To evaluate the impact of the FCLs of the Interactome nodes on the module outputted by BioNet when used on the DLBCL dataset, we generated 1,000 F-rewired versions of the Interactome with BiRewire3 and used each of them as initial reference network in 1,000 individual BioNet runs, using the DLBCL dataset as input.
To this aim we first conducted a BiRewire3 analysis (using the dedicated function of our package) to determine the number of switching-steps (SS) to be performed by the switching-algorithm (SA) in order to F-rewire the Interactome. This function makes use of the convergence criteria we designed in [20], which is based on the estimated time, in terms of SS, in which the Jaccard similarity (JS) between the original network and its rewired version at the k-th SS reaches a plateau (Fig. 3 a). In [20] we showed that this criteria is equivalent to other established methods to monitor Markov chain convergence when the states are networks. In addition its relatively simple formulation consents the analytical derivation of an estimated plateau time, i.e. our bound N. Neverthless, our package allows also a visual inspection of the optimality of the estimated bound N showing how independent are F-rewired versions of an initial network sampled at a number of user-defined SS intervals as well as every N SS (Fig. 2).
These preliminary analyses resulted in a required number of SS equal to N=170,491 (Fig. 3 a) and showed that this number of SS is actually sufficient to generate unrelated F-rewired versions of the Interactome, thus to simulate samplings from the uniform distribution of all the possible networks with the same number of nodes and FCLs of the Interactome (Fig. 3 b). Generating 1,000 F-rewired versions of the Interactome sampled each N SS required ∼2 hours on a 4 core 2.4 Ghz computer with 8GB memory.
Running 1,000 independent instances of BioNet using each of these F-rewired Interactome as reference network and the DLBCL dataset in input resulted into 1,000 different module solutions (rewired solutions). For each of the nodes included in the original BioNet module solution (Fig. 3 c), we quantified the ratio of rewired solutions including them and we investigated how this quantity related to the corresponding BioNet scores (Fig. 3 d). As expected, we observed a significant correlation (R=0.51, p=0.001). In fact, as per the definition of the MSS, it is reasonable that nodes with high scores (such as, for example NR3C1 and BCL2) tend to be included in the module outputted by BioNet regardless their edges and degree in the reference Interactome. Similarly, nodes with large negative scores (such as CDC2 and JUN) are included in the module only because they link high scored nodes and it is obvious that they do not tend to be included in the rewired solutions, as in this case the way they are interlinked to other nodes is crucial.
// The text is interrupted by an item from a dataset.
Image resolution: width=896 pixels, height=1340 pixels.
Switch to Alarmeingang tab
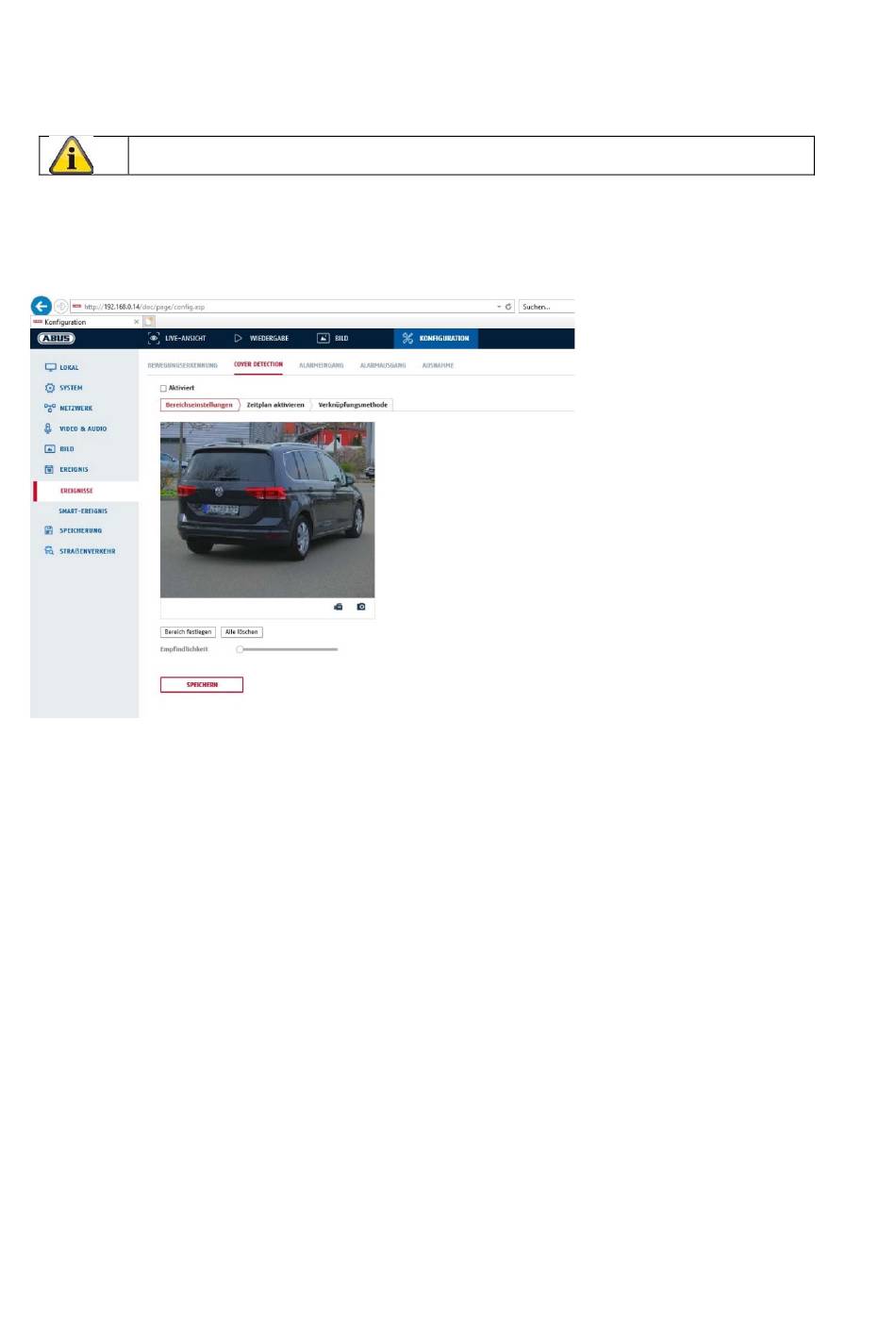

Nevertheless, a number of nodes (such as, SMAD4, SMAD2 and PIK3R1) have modest score but tend to be included very frequently in the rewired solutions. This hints that what leads the inclusion of such nodes in the BioNet module is their high FCL. As a confirmation of this, SMAD4, SMAD2 and PIK3R1 fall over the 99th percentile when sorting all the nodes in the Interactome (and included in the DLBCL) based on their FCL (which in this case corresponds to their degree). This is a proof that the reference network provides the BioNet outputted module with a positive impact, and that at least some nodes are included in the solution because of their high FCL.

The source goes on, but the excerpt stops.